In the listing below, find the line with "Жарнама (421, 2479)" and the line with "Uleke (401, 2213)". Repeat those two lines and all lines between them exactly.

**RECORDS:**
· · · · ·

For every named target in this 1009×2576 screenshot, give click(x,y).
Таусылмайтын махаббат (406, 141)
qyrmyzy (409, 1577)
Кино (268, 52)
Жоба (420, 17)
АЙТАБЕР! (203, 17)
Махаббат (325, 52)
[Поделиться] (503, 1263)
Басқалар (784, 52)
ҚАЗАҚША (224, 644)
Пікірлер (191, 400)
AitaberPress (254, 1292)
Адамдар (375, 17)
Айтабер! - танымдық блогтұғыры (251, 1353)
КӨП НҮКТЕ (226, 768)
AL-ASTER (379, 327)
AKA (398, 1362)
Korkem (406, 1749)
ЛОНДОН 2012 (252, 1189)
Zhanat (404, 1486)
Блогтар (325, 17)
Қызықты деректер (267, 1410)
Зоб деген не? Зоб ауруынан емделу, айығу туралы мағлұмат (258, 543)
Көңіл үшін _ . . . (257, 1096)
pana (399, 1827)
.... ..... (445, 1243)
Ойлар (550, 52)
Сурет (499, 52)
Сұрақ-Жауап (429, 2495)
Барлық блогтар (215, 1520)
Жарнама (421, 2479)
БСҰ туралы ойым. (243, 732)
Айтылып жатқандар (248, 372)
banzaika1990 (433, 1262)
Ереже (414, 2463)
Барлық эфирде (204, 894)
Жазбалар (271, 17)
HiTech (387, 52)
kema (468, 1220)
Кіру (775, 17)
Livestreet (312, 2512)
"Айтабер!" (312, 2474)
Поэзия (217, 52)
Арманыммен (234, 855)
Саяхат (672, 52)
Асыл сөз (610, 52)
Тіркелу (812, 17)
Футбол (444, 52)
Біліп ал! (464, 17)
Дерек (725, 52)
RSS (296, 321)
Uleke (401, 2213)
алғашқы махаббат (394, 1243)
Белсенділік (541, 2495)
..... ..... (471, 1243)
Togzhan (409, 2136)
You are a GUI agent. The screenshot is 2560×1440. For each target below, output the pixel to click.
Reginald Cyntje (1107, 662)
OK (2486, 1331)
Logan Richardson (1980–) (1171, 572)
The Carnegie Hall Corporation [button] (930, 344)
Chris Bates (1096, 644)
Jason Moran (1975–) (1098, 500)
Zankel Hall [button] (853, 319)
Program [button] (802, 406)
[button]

· · · · ·

**SOLUTION TO THE PROBLEM:**
Жарнама (421, 2479)
БСҰ туралы ойым. (243, 732)
Айтылып жатқандар (248, 372)
banzaika1990 (433, 1262)
Ереже (414, 2463)
Барлық эфирде (204, 894)
Жазбалар (271, 17)
HiTech (387, 52)
kema (468, 1220)
Кіру (775, 17)
Livestreet (312, 2512)
"Айтабер!" (312, 2474)
Поэзия (217, 52)
Арманыммен (234, 855)
Саяхат (672, 52)
Асыл сөз (610, 52)
Тіркелу (812, 17)
Футбол (444, 52)
Біліп ал! (464, 17)
Дерек (725, 52)
RSS (296, 321)
Uleke (401, 2213)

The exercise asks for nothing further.